Hiding in the sandy stretches of the rocky seabed of the Pacific ocean, the cone snail waits patiently for its prey. Its weapon of attack—a modified tooth, shaped like a harpoon, protrudes out of the sand. One wrong decision by an innocent prey to come closer to the 'dart of death', and the cone snail goes lurching at the victim with its tooth, which acts like a gun loaded with venom. It stings the prey and paralyses it instantly. The snail then retracts the harpoon, pulling the victim into its mouth and then swallows it happily.

There is a bulb of venom located beneath the dart-like tooth. The secretions of poison from this sac keeps the tooth loaded with toxins, called conotoxins. They are a cocktail of chemically different toxins—small peptides made up of tiny strings of amino acids.

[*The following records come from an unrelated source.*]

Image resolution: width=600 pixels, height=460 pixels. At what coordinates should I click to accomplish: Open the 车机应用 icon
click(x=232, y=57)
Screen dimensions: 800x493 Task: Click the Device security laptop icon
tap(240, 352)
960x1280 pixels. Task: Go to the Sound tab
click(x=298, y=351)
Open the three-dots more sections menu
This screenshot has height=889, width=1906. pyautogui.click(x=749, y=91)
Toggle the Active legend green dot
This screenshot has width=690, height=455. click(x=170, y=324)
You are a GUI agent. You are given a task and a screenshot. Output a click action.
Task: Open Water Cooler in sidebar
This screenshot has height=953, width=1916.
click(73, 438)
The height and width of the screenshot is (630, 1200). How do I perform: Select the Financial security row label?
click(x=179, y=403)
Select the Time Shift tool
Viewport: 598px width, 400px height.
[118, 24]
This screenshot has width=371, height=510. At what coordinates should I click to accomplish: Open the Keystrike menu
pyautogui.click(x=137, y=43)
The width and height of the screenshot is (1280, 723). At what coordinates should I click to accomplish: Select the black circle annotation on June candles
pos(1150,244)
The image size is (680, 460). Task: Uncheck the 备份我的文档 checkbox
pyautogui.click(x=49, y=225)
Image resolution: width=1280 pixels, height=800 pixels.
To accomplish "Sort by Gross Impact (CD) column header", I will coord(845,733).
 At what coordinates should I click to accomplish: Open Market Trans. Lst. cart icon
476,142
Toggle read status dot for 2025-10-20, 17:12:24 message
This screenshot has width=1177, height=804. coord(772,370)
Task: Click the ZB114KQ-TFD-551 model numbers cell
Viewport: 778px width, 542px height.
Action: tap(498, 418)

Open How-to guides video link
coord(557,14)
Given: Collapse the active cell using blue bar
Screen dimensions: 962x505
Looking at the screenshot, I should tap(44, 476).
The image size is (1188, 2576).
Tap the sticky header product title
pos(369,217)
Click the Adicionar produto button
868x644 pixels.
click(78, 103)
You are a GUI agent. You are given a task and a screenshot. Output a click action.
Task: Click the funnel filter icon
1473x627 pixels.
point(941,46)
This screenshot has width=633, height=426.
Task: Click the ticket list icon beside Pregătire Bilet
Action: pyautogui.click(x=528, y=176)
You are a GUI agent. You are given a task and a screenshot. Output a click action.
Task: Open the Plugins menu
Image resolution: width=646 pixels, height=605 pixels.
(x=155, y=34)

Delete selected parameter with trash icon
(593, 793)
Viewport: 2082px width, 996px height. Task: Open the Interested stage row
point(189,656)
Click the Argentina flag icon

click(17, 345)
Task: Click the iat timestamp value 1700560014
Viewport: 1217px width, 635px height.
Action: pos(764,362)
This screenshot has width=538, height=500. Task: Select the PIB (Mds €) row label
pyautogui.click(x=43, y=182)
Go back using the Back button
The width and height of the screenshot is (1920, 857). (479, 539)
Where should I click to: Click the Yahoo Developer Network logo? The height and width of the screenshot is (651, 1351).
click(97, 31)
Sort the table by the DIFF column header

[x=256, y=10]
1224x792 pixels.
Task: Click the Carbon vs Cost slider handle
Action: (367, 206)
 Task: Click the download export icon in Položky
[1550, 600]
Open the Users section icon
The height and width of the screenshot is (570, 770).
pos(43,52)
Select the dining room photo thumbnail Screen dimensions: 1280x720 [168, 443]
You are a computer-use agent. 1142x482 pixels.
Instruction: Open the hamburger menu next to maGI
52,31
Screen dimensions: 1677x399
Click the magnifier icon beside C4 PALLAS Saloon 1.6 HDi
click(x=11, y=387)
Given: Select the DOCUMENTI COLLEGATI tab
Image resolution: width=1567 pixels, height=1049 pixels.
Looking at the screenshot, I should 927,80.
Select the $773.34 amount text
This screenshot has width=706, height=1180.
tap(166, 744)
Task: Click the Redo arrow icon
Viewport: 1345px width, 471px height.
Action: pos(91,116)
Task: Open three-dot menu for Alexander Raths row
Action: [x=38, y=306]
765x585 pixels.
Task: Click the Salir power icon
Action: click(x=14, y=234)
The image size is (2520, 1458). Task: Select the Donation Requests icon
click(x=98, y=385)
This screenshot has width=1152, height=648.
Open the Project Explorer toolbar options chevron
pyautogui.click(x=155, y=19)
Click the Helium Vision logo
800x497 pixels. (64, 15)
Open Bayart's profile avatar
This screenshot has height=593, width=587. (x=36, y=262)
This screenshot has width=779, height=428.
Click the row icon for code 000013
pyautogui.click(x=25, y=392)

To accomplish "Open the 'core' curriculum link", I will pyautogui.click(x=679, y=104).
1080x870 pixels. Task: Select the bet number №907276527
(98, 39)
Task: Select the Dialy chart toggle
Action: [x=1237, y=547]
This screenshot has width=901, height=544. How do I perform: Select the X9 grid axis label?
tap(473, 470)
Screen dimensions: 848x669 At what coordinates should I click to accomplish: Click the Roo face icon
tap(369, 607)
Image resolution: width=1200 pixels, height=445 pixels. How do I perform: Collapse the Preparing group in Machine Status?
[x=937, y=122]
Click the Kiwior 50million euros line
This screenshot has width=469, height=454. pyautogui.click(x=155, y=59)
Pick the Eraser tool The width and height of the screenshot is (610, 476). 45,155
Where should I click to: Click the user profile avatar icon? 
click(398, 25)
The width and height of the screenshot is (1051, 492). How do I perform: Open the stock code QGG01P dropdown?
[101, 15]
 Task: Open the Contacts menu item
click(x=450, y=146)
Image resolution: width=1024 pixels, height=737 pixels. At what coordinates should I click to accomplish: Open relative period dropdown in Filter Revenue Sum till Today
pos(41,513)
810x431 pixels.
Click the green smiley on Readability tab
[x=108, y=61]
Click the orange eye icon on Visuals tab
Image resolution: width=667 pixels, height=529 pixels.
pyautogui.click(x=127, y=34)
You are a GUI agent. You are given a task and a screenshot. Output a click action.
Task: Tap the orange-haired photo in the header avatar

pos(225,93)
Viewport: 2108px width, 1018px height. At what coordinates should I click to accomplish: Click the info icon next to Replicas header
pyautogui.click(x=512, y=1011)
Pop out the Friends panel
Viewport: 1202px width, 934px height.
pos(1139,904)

There are about 700 different types of cone snail species that inhabit the warm tropical waters of the ocean.  They are mostly found in the Indian and Pacific oceans, the Caribbean and Red seas, and along the coast of Florida. Most cone snails are nocturnal hunters preying on small fishes, marine worms and other snails.  Each species has a  specific prey, and its venom has evolved to knock out that prey exclusively, taking its life in less than a minute.

The conotoxins act by affecting the nervous system of the prey and preventing the nerve impulses from travelling from one nerve to another, thus paralysing it. There have been reports of people dying of cone snail stings, primarily while collecting their beautiful shells. The most lethal effect of these toxins in humans is muscle paralysis.

A bite by certain species of cone snails like Conus geographus, Conus catus, Conus aulicus, Conus gloriamaris, Conus omaria, Conus magus, Conus striatus, Conus tulipa, and Conus textile are poisonous to us with Conus geographus being the most lethal. Symptoms of exposure include unconsciousness, double vision, blurred vision,  weakness, nausea, generalised numbness, speech difficulties and difficulty in swallowing. If left untreated, it could lead to death in one to five hours.

Treating snail bites with antidotes is not easy as there is no single antidote available to act against its venom. It is because most venomous animals like snakes and arthropods only produce one or a few poisons, but a single cone snail produces over 100 individual toxins, making it difficult to create an antidote that targets all the types of toxins produced.

The snail venoms are very specific in their action as they act on only a particular class of receptors. Hence, they are very appealing to the drug industry as it gives them the opportunity to isolate the chemical compound from conotoxins and use them as pain-relievers with no side effects. Ziconotide, a pain reliever isolated from the venom of the magician cone snail, Conus magus is 1,000 times as powerful as morphine.